Exascale Computing Project Brings Engineering and Science Acceleration Opportunities to Industry

Over the course of its seven-year duration, the Department of Energy’s (DOE’s) Exascale Computing Project (ECP) has developed a capable high-performance computing (HPC) ecosystem, bringing together mission-critical applications, an integrated software stack, and hardware technology advances to make manifest and optimize the latest, most powerful supercomputers on Earth. Frontier, DOE’s first exascale system to come online, has already delivered unprecedented results. Using ECP-enabled software, researchers can run jobs on Frontier that simulate physical processes at extreme scales and complexity, thus allowing observations of phenomena that were inaccessible with less-powerful machines.

For industry partners, and ultimately for an entire HPC community at the base of U.S. technology competitiveness, exascale brings opportunity to investigate scientific and technical challenges that were too computationally intensive and costly to pursue previously, providing an avenue to advance engineering well beyond the state of the art.
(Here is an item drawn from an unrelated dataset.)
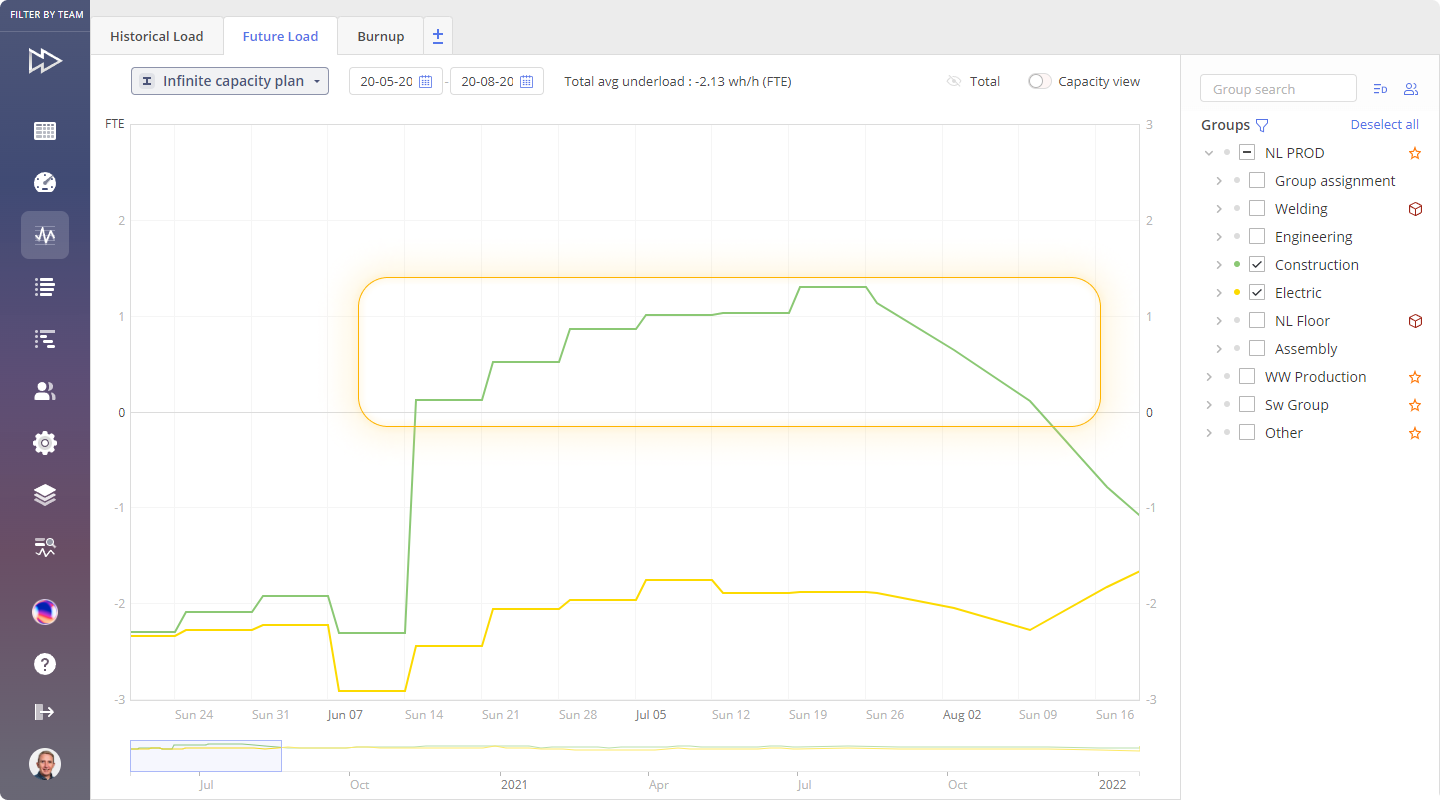Image resolution: width=1440 pixels, height=800 pixels.
Task: Switch to the Historical Load tab
Action: tap(156, 36)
At SC23, held in Denver, Colorado, last November, members of ECP’s Industry and Agency Council, comprised of U.S. business executives, government agencies, and independent software vendors, reflected on how ECP and the move to exascale is impacting current and planned use of HPC to accelerate component design and manufacturing, boost competitiveness, and build global technology leadership.

Digital Twins and Multidisciplinary Simulation

Pete Bradley, principal fellow, Digital Tools and Data Science at Pratt & Whitney, highlighted the utility of exascale for simulating intricate combustion physics related to current and next-generation gas turbine engines. “We are undergoing a digital transformation,” said Bradley. “Pratt & Whitney is building a model-based enterprise that connects every aspect of our product lifecycle from customer requirements to preliminary design to detailed designs, manufacturing, and sustainment. Advanced modeling helps us to build digital twins that allow us to optimize products virtually before we bend a single piece of metal. This will deliver new advances for our customers in performance, fuel burn, and emissions, and shorten the time it takes to go from concept to production. Doing this work requires authoritative models at multiple levels of fidelity, from global to nanoscale. Exascale computing can allow us to understand these phenomena that were previously out of reach, and we can then integrate those models to deliver capabilities beyond anything the world has seen.”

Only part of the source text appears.